Defendant’s daughter and grandson were with her. Id. Defendant put the cooler in the backseat
of the vehicle and police followed her to a Walmart store. Id. In the store, police followed her
and saw her purchase rubber bands and yellow plastic tape with attached dispensers. Id. Officer
Cunningham explained that such items are frequently used by money couriers and drug
traffickers to band money, and the plastic is used to mask the scent of narcotics. Id. After
defendant returned to her vehicle, the police followed her to a nearby residence, where she
removed the cooler from her vehicle and brought it inside with her daughter and the child. Id. A
man answered the door and they remained inside for two hours. Id. The three exited the home,
with the daughter pulling the cooler. Id. Defendant placed the cooler back inside the truck and
drove away with the police following her. Id.
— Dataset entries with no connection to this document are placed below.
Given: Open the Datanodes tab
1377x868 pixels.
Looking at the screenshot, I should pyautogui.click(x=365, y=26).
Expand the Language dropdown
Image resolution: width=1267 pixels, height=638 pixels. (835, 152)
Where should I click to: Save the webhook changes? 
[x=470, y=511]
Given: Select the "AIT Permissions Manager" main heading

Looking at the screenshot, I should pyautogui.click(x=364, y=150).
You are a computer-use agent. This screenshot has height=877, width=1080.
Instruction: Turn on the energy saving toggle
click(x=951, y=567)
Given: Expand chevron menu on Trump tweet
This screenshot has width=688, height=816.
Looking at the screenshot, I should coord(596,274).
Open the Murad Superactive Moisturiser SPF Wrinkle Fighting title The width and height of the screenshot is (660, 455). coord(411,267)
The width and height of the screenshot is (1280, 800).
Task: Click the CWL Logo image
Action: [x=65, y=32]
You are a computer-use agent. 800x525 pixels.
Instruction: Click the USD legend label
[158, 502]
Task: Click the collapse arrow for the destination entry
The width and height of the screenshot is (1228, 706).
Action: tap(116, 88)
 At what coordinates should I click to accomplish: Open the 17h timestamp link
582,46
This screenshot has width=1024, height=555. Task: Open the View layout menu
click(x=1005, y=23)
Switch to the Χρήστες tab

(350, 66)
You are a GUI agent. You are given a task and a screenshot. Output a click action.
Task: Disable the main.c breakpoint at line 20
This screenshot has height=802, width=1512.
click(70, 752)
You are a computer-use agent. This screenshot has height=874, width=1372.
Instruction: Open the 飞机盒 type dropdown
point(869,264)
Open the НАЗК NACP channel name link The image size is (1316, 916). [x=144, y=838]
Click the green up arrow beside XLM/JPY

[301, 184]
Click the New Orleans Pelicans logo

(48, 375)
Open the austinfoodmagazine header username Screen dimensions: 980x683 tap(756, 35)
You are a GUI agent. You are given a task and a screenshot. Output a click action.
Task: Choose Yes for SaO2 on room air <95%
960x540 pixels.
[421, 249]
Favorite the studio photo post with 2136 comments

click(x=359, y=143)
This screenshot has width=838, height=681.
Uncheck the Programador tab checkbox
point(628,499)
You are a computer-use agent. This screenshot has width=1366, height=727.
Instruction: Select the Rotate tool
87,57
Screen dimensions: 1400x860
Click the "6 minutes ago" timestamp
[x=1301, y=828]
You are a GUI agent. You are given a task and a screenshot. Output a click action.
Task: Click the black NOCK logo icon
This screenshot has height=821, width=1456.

¶ 12 About a mile and half later, Officer Keating, who was driving a covert vehicle in front of
defendant, said he saw the child dancing around inside the vehicle without his child restraint. Id.
10. The police then conducted a traffic stop, pulling defendant’s car over to the side of the road.
Id. Officer Cunningham asked defendant where she was coming from and where she was going.
Id. She replied that she left the hotel in the morning, went directly to a relative’s house but no
one was home, so she came directly back. Id. Officer Cunningham knew she was not being
truthful, so he asked the canine officer who was on the scene to deploy the dog on the vehicle. Id.
The canine alerted positively to the exterior of the vehicle and then to the cooler in the backseat.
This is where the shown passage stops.